Passage to read:
■ ■ ■ ■ ■ ■ ■

Here’s what you need to know about this platform, successful pitches and the road ahead.

Convincing clients of Substack’s importance

One of the biggest issues Klein has found when it comes to pitching Substacks is convincing her clients that this is worth their time. After all, even big Substacks don’t have the cache of The New York Times or TechCrunch. But it does include many journalists who used to work at those outlets.

That resistance can be overcome by simply pointing to the many prominent people who have been interviewed by Substack journalists. Patterson, for instance, already has Bill Clinton lined up as an interviewee on his new Substack. So, if it’s good enough for the likes of a former president, it’s probably good enough for your principal.

Sharing metrics can also help overcome wariness — though nailing those down can be tricky. It used to be easy to share viewership data or newspaper circulation, but getting that information is harder in a digital world. Substacks are no exception.

Some newsletters do share media kits, Klein said, that include their circulation figures, open and clickthrough rates and more. But even absent those concrete numbers, there are a few ways you can reverse engineer data points. Looking at social shares and the engagement there, for instance, can help give you an idea of how the content spreads beyond its core platform. She also finds that frequently, Substack will create its own ecosystem, with creators sharing content from one to the next.

“I think that Substacks are somewhat akin to a syndicate,” she said, likening it to Yahoo and even the old days of Scripps-Howard.

The risks of a Substack

While Substacks have many benefits, they also have some drawbacks from a PR perspective. The same freedom that writers crave from the platform can mean a lack of checks and balances, without the traditional editorial heft to rein them back in. It also means that each Substack can be very personality-driven, relying on the personal brand of each journalist to get readers. That might mean a looser tone than you could expect from traditional media.

■ ■ ■ ■ ■ ■ ■

Data to examine:
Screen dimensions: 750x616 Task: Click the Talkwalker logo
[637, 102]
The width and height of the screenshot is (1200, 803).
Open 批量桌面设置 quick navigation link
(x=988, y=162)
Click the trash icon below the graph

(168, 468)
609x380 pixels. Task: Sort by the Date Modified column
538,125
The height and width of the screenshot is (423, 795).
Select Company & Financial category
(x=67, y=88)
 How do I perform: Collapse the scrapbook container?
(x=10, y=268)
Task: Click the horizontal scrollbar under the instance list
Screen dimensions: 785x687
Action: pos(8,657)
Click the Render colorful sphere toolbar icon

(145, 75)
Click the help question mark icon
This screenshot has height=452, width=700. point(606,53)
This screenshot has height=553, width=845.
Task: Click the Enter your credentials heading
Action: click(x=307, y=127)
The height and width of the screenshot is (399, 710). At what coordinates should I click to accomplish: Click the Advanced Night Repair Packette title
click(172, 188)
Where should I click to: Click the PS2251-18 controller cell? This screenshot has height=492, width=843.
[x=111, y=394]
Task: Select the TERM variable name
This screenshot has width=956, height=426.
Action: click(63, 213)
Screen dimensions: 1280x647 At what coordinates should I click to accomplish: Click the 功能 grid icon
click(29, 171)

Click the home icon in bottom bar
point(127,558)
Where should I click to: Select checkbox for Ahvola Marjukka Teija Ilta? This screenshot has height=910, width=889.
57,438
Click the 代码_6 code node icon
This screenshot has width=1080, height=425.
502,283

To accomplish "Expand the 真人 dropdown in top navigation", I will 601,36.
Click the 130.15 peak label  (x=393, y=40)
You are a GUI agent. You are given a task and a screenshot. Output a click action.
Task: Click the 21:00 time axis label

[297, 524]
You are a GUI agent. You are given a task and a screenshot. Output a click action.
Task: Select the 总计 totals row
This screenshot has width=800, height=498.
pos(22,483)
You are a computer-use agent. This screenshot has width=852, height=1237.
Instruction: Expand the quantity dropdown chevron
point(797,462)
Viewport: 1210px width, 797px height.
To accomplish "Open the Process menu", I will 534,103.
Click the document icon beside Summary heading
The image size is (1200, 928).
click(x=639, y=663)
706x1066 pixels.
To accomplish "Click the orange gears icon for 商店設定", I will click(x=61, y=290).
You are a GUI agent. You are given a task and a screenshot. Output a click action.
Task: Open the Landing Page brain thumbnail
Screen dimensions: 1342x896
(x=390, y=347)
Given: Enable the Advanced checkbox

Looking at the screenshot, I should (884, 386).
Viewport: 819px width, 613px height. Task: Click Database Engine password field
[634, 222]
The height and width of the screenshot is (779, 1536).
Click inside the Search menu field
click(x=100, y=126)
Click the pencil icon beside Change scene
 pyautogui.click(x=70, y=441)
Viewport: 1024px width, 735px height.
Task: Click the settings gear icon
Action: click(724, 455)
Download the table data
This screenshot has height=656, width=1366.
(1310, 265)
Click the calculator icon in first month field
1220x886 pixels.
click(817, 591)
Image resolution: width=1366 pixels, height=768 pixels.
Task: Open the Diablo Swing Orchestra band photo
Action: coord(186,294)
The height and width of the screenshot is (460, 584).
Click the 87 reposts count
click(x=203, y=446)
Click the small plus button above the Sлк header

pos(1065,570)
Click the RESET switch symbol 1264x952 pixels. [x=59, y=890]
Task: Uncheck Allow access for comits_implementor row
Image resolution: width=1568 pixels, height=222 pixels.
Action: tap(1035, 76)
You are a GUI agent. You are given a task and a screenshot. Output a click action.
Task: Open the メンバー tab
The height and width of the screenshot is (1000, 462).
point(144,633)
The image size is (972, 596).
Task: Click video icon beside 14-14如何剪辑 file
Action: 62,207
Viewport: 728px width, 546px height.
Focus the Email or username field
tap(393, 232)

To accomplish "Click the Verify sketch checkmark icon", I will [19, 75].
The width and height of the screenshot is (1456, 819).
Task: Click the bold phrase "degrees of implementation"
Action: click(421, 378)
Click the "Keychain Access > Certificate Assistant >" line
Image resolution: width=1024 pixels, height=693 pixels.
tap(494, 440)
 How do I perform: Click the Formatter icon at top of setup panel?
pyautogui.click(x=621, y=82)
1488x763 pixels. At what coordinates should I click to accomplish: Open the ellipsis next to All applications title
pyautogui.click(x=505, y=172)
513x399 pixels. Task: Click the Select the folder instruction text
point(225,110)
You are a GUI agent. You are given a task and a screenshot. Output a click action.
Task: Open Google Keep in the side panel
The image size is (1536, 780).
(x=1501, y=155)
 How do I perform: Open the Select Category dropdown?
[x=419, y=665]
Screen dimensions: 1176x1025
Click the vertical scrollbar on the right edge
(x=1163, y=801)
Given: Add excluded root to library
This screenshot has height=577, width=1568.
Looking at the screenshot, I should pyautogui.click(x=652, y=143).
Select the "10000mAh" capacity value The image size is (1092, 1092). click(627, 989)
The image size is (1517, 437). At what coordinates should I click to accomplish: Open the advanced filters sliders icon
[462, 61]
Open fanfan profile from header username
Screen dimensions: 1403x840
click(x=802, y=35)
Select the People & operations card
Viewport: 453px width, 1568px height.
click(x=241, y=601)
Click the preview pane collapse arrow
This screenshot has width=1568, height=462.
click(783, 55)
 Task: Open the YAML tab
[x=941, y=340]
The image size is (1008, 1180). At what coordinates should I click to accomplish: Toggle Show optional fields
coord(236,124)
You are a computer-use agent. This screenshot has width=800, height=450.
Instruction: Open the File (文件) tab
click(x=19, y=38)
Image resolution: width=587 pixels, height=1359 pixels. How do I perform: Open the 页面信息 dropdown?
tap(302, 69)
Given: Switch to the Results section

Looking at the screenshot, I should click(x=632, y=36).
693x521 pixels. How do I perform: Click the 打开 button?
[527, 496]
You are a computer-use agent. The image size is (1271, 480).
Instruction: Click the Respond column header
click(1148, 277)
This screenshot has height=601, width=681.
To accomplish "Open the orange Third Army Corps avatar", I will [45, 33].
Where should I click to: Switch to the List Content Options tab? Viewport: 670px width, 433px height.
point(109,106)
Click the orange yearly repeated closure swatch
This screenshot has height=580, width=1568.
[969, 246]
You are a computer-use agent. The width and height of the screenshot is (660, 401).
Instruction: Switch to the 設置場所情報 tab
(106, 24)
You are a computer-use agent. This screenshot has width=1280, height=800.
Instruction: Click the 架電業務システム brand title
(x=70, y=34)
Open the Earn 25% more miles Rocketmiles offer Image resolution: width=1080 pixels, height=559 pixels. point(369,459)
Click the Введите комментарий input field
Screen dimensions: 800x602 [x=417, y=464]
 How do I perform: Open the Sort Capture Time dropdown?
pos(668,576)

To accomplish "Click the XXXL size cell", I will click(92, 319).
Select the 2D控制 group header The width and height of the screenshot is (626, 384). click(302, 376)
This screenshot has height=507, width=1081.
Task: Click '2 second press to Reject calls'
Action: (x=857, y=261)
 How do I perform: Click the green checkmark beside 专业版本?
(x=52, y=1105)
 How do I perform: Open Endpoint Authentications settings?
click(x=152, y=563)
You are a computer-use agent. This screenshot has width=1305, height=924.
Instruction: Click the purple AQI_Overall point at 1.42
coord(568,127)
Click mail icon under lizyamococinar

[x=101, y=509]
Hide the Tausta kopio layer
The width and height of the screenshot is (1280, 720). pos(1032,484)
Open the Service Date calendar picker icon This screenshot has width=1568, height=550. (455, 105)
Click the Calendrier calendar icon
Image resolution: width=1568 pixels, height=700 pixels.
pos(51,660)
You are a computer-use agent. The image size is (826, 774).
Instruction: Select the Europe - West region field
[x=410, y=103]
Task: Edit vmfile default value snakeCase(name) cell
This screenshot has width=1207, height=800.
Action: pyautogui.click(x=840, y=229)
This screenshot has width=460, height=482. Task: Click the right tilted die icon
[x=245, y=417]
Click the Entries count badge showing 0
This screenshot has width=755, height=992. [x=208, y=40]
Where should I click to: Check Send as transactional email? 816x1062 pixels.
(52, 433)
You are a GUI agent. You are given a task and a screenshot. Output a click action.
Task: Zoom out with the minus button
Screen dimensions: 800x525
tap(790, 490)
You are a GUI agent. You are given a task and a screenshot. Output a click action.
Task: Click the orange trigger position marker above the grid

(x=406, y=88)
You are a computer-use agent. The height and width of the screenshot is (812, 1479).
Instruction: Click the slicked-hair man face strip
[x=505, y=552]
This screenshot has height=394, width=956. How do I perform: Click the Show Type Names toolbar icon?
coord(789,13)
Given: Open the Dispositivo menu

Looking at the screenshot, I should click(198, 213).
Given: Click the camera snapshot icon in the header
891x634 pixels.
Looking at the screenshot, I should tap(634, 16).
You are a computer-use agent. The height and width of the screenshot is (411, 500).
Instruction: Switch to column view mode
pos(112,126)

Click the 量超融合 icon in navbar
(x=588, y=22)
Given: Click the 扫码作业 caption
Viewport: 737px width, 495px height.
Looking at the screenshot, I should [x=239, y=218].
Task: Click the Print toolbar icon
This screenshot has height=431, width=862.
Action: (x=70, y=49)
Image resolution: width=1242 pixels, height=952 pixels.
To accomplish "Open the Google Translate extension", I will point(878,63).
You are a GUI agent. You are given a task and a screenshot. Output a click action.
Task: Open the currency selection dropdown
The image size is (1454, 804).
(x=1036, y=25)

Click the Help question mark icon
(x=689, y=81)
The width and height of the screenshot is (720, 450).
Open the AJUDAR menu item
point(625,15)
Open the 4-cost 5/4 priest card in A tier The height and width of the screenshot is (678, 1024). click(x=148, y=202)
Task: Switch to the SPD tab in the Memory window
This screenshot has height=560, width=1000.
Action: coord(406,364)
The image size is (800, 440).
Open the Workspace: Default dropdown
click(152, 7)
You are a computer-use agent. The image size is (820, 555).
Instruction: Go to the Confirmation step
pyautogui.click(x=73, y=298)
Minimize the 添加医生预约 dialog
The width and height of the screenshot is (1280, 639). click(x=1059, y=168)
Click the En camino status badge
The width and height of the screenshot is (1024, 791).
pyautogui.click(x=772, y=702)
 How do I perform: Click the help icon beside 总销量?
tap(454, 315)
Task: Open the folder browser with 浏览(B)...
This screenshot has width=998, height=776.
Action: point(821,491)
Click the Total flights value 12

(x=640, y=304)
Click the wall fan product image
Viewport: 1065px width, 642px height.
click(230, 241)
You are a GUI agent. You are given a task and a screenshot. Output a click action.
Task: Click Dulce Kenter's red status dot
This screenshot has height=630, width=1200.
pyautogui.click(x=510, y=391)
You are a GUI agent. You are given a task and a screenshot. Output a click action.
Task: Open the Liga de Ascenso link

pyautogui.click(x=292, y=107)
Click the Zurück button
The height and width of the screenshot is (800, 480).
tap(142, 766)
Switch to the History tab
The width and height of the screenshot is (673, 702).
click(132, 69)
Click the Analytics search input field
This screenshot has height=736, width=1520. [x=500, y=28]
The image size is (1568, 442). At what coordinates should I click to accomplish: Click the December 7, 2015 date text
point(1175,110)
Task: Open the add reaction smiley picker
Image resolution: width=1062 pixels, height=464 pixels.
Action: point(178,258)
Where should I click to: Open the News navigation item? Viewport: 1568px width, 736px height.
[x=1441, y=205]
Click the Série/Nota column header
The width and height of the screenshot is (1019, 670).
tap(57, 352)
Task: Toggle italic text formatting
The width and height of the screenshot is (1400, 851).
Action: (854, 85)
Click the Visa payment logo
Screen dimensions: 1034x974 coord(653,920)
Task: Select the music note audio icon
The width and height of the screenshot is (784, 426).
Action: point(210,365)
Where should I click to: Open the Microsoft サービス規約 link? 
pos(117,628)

■ ■ ■ ■ ■ ■ ■

What to do:
A - According to the article on pitching Substacks, who does Patterson already have lined up as an interviewee on his new Substack?
B - Continue the article on pitching Substacks from its last sentence.

Task-by-task outputs:
A - Bill Clinton.

B -
“You might get some of those one-line zingers … because they’re able to do that where (before) that might have get gotten edited out,” Klein said.

Because of that, Substacks might be a better fit for pitching more B2C or less regulated industries. It might be worth a pause before going all-in with your pharmaceutical or financial services client, Klein said. But it all comes back to researching and knowing the outlet you’re pitching.

“You might test and learn with a smaller announcement, not a C-suite executive, just to start,” Klein said.”

Good media relations is good media relations

Substack is essentially a platform, like TikTok or Instagram, that is home to thousands of individual newsrooms. There is no “pitching Substack,” but rather pitching the many publications that call the platform home.

And the same principles that apply to pitching Substack authors also apply to pitching most other media sources.

Just like traditional journalism, Klein said, Substackers cover different topics in different ways. Some might lean toward reported features, while others might do more Skimm-esque roundups that link out without doing an interview. Some might be open to being pitched while others are not.

“Do your research,” Klein urged. “Identify the Substacks, understand their format, flow, cadence. Are they analysis versus feature versus commentary versus roundup? Then reach out.”

Then, it’s a matter of nurturing that relationship into the future.